Eleven Madison Park: Schluss mit 14-Gänge-Menüs



Eine der besten Adressen New Yorks gibt einen neuen Trend vor: Eleven Madison Park.





Eleven Madison Park: Schluss mit 14-Gänge-Menüs


Hier geht es nicht um Diätvorsätze, nein, bei Gott nicht. Dies ist Gault Millau und nicht Elle oder Men’s Health. Aber zum Thema Reduktion gibt es dennoch eine interessante Meldung: Der New Yorker Starkoch Daniel Humm ließ kürzlich aufhorchen, als er Reduktion als seine neue Philosophie für das Jahr 2016 ankündigte.

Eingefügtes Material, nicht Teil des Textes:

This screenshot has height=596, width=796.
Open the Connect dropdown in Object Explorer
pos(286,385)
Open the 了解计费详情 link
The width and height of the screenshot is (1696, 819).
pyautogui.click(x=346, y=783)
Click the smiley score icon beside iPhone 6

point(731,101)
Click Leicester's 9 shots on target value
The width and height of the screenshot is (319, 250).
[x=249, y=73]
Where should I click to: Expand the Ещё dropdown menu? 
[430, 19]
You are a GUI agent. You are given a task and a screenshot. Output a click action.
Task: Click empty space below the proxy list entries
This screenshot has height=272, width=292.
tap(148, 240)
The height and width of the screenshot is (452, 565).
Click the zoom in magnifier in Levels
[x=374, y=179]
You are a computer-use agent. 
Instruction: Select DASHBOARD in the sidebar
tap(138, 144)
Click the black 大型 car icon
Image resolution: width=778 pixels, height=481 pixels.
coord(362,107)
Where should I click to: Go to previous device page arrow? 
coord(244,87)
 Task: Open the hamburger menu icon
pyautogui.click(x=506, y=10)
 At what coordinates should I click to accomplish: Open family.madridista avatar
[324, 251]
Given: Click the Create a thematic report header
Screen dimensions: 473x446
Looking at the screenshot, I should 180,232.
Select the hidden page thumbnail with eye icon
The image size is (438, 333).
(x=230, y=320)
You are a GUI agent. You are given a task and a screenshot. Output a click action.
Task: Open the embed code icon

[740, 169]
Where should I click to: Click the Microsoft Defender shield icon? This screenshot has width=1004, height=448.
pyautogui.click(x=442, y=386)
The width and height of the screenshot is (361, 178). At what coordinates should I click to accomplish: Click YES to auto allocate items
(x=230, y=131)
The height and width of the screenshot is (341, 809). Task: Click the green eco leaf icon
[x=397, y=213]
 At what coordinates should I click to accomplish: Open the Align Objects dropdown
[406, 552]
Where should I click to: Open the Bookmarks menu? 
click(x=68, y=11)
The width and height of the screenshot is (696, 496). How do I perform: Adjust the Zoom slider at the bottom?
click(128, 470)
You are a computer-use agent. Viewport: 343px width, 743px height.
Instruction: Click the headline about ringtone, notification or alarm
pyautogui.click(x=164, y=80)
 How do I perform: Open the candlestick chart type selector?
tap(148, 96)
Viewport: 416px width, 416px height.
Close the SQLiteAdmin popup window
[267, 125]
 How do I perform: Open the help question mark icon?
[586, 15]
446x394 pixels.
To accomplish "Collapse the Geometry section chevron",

Humm, der in seinem Restaurant „Eleven Madison Park“ die kulinarischen Trends für New York setzt, meinte laut New York Times: „Es geht um Menüs mit weniger als 14 Gängen. Mein Eindruck ist, dass es den Gästen zu viel geworden ist. Und sie fühlen sich von den festgelegten Menüs entmündigt.“ Ab sofort will Humm weniger Komponenten am Teller und weniger Gänge im Menü.  Mehr Minimalismus am Teller war schon vor einiger Zeit eine Idee, welche Daniel Humm antrieb. Aber damals war die Zeit nicht reif. „Früher wollte ich zeigen, was ich drauf habe. Auf einem Teller mindestens vier Techniken. Ich war ein aufsteigender Küchenchef.“


Eine weitere Begründung: Es falle nämlich überdies schwer, sich an  Kreationen zu erinnern, wenn es davon 14 bis 20 an einem Abend gebe.


Die Mode der Menüs mit Überlänge, bei denen schon alleine die Reihenfolge der Amuse Bouches einen 5-Gänger darstellt, einen geschlossenen Kosmos von sauer bis süß, bevor das eigentliche Menü Degu eigentlich begonnen hat, kommt aus Spanien, wurde dann von den Skandinaviern übernommen und hat über Belgien bis nach Südamerika die Fine-Dining-Welt während der vergangenen Zeiten ziemlich geprägt. Ein Chef lernte beim anderen und dachte, so und nicht anders müsse es gehen. Die Gäste wurden nur in den seltensten Fällen gefragt.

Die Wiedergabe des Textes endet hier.